A propane explosion that killed one employee and rained asbestos on a Toronto neighbourhood was foreseeable and would have been easier to prevent if Sunrise Propane had complied with a ban on truck-to-truck transfers at its Murray Road site, a court heard Tuesday.

In his closing arguments, Environment Ministry lawyer Nicholas Adamson said that if the company had been transferring propane from a bulk tank to a truck instead, it would have been required to have more lines of defence in the event of a leak, including additional emergency shutoff mechanisms.

The August, 2008, blast killed 25-year-old Parminder Singh Saini, an employee at the filling station and a Sheridan College student. A firefighter died of a heart attack while surveying the damage at the site, and more than 10,000 people were forced to leave their homes.

Sunrise Propane and its directors, Shay Ben-Moshe and Valery Belahov, face multiple charges under the Environmental Protection Act and the Occupational Health and Safety Act for allegedly failing to clean up after the explosion, follow regulations and protect workers.

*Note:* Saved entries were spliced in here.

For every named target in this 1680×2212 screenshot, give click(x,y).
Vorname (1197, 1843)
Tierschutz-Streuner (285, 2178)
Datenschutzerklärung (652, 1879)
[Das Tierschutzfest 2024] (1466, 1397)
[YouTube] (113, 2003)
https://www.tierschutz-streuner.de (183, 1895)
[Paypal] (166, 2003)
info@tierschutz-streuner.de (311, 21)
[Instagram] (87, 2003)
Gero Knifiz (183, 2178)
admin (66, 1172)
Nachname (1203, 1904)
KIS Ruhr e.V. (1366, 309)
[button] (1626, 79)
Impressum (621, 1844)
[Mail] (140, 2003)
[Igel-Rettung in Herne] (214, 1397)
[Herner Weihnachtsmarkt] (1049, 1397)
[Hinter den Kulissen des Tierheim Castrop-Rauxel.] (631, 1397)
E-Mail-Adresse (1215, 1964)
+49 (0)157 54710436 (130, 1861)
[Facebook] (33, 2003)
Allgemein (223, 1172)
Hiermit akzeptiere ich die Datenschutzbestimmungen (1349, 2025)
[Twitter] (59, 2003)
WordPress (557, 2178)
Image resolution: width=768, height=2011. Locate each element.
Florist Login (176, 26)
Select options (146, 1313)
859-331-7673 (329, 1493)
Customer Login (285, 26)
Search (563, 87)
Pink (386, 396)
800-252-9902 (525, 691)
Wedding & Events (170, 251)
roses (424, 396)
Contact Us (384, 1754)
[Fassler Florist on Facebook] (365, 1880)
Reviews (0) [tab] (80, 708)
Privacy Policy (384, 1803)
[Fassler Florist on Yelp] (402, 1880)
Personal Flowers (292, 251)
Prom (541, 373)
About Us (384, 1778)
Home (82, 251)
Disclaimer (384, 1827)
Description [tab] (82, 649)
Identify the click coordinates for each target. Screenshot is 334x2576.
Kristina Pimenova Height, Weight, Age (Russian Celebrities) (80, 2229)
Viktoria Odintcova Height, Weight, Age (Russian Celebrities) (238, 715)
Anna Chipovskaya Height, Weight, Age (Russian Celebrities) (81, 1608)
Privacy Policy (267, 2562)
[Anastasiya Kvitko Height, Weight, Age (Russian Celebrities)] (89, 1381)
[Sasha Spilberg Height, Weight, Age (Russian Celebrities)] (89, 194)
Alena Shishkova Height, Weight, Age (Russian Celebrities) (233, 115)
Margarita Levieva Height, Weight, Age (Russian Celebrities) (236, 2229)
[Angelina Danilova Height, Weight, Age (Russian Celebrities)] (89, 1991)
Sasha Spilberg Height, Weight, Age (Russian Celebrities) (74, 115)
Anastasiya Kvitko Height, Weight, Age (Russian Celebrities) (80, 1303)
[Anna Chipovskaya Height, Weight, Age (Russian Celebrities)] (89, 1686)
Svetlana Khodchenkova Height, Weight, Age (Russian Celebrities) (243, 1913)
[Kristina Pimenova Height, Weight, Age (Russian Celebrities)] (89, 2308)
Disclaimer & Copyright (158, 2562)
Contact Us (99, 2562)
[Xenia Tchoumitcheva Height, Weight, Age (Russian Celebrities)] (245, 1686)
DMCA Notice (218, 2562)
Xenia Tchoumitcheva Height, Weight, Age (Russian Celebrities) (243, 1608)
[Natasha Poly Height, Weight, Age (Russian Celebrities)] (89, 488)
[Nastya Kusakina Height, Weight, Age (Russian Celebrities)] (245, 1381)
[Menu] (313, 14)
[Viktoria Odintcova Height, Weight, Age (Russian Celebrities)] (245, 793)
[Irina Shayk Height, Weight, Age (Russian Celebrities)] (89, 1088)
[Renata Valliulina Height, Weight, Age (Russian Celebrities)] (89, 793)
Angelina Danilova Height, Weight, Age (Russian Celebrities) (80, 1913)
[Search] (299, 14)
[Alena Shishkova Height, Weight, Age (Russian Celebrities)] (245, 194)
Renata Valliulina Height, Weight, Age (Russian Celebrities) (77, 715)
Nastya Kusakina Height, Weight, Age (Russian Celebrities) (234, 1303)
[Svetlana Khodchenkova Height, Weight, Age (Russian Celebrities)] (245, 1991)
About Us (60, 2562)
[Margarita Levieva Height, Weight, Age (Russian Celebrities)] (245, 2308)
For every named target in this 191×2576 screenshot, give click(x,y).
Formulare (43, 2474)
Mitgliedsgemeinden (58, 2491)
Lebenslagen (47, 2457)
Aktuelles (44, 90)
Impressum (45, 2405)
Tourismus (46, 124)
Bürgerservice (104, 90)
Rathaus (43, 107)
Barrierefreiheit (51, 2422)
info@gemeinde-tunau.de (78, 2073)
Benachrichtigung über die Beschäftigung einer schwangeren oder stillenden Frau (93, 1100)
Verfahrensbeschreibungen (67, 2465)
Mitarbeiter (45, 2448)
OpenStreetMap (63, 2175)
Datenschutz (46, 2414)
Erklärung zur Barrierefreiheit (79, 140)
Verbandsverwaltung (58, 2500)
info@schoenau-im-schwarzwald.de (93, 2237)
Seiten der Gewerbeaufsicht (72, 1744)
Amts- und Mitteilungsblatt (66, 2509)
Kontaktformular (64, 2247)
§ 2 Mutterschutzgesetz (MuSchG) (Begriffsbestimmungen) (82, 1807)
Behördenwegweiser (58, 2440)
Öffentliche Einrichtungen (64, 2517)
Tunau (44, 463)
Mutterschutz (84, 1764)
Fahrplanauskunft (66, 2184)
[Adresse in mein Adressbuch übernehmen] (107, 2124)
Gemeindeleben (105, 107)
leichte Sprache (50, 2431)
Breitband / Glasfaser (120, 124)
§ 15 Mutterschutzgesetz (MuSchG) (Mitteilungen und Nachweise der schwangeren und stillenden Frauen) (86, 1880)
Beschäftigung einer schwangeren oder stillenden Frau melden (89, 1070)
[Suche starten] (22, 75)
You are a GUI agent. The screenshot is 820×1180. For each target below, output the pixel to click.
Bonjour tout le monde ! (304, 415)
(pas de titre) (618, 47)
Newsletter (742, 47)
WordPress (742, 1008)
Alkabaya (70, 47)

A Fire Marshal's report found that an equipment failure caused propane to leak and turn into a vapour while an employee was transferring it from one truck to another. It's unclear how the vapour was ignited.

But Mr. Adamson said the truck-to-truck transfer shouldn't have occurred in the first place because the company had been ordered to stop the practice by the Technical Standards and Safety Authority – an assertion Sunrise Propane's lawyer has disputed.

"If Sunrise had been obeying this order, in my submission, this event almost certainly would not have happened," Mr. Adamson said on Tuesday.

The order said truck-to-truck transfers would only be allowed under a narrow set of circumstances, including during emergencies and at filling stations with a bulk storage tank.

Defence lawyer Leo Adler has previously said that, while Sunrise was aware of the order, the company believed it could continue truck-to-truck transfers while it built a new tank on its property. Mr. Adler has said the company's representatives met before the explosion with an inspector from the TSSA who was aware they were continuing the transfers.

In closing arguments on Tuesday, Mr. Adler attributed the explosion to defective equipment that he suggested was beyond the company's reasonable control. "It's a completely unforeseeable, unexpected accident that was due to a defect that had nothing to do with Sunrise," he told the court.